Berlin (Reuters) - Interessensvertreter müssen sich künftig registrieren lassen.

Damit soll ihr Einfluss auf die Abgeordneten im Bundestag transparenter erkennbar sein. Darauf haben sich Unterhändler der großen Koalition am Freitag verständigt, wie CDU/CSU und SPD mitteilten. Die Einführung eines verbindlichen Lobbyregisters ist demnach für Herbst geplant.

Die SPD kämpft seit Jahren für das Vorhaben und sprach nun von einem Durchbruch. "Wir haben eine Lösung gefunden, die deutlich mehr Transparenz herstellt, ohne dass wir den wichtigen Kontakt zu Abgeordneten erschweren", sagte SPD-Fraktionsvize Dirk Wiese.
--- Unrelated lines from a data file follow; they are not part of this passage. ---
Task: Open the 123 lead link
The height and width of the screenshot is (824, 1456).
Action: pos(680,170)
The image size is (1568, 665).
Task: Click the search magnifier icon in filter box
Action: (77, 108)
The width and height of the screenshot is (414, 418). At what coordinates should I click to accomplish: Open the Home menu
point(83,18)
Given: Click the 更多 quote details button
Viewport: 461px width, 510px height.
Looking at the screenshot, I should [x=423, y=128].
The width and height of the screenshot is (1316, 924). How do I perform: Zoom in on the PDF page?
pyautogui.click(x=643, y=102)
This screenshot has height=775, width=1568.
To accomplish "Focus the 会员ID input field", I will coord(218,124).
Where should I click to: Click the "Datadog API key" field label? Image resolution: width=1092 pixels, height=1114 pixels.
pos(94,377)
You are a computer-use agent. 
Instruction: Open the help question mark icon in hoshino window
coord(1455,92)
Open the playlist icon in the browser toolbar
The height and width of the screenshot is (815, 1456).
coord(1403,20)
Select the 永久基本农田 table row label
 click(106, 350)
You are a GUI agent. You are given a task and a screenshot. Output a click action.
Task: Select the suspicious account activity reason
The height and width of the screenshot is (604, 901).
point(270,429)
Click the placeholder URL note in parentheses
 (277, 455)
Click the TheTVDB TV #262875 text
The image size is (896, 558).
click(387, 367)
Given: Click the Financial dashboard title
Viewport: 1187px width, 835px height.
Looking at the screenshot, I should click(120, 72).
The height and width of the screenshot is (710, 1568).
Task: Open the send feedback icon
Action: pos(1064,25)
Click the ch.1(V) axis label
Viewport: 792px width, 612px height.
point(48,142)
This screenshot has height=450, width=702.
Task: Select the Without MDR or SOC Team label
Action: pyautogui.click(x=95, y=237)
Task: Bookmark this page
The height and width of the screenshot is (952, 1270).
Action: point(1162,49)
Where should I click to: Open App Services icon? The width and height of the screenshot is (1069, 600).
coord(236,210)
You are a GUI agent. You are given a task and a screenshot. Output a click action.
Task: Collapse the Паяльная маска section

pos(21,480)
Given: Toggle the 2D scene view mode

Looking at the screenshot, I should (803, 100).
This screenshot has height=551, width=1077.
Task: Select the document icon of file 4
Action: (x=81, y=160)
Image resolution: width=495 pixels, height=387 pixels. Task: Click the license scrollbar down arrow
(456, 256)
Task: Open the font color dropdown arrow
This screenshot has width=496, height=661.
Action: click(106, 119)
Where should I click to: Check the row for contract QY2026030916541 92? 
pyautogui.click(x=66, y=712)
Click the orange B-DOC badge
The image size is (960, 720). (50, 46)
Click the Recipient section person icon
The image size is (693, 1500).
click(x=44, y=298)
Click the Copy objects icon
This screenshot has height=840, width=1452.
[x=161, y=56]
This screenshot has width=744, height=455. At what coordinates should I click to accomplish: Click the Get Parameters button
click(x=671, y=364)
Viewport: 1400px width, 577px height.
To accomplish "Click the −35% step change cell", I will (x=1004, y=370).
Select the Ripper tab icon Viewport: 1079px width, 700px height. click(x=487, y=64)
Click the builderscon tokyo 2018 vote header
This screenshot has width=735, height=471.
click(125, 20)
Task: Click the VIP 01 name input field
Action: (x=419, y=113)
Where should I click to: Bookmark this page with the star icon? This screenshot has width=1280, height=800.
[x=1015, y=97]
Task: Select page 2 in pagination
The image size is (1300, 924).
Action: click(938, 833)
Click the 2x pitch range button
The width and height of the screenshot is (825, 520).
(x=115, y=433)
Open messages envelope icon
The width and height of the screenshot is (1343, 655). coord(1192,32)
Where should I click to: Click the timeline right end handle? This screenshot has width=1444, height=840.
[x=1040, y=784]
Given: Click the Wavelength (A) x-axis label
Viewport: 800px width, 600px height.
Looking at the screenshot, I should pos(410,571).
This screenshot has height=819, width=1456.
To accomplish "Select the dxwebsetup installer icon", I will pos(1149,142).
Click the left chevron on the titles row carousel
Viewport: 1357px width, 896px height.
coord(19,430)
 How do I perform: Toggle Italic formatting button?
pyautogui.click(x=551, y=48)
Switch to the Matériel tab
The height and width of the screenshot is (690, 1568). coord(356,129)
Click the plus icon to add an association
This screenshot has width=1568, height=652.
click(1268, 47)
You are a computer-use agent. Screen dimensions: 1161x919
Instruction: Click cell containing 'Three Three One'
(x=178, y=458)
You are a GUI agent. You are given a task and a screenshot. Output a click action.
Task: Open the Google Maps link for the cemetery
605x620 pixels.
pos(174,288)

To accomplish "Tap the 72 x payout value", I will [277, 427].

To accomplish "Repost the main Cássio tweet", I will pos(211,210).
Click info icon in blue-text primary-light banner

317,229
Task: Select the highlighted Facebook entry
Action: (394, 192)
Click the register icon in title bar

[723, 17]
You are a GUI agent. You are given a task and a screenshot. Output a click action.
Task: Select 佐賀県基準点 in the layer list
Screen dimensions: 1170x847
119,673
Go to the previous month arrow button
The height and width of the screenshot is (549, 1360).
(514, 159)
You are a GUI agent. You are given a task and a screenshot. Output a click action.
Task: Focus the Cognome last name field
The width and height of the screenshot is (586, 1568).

Verstöße gegen die Registrierungspflicht würden mit Bußgeldern bestraft. Hier sollen die Details nach der parlamentarischen Sommerpause geklärt werden.

Die Union betonte, vor allem der verpflichtende Charakter sei wichtig. CDU/CSU bekommen traditionell viele Spenden aus der Wirtschaft und pflegen enge Beziehungen zu Unternehmen. Zuletzt stand der CDU-Bundestagsabgeordnete Philipp Amthor wegen umstrittener Kontakte zum amerikanischen IT-Unternehmen Augustus Intelligence in der Kritik. Er soll um politische Unterstützung für die Firma geworben haben, das ihm nach Medienberichten Aktienoptionen eingeräumt hatte. Amthor wies Korruptionsvorwürfe zurück, räumte aber einen Fehler ein.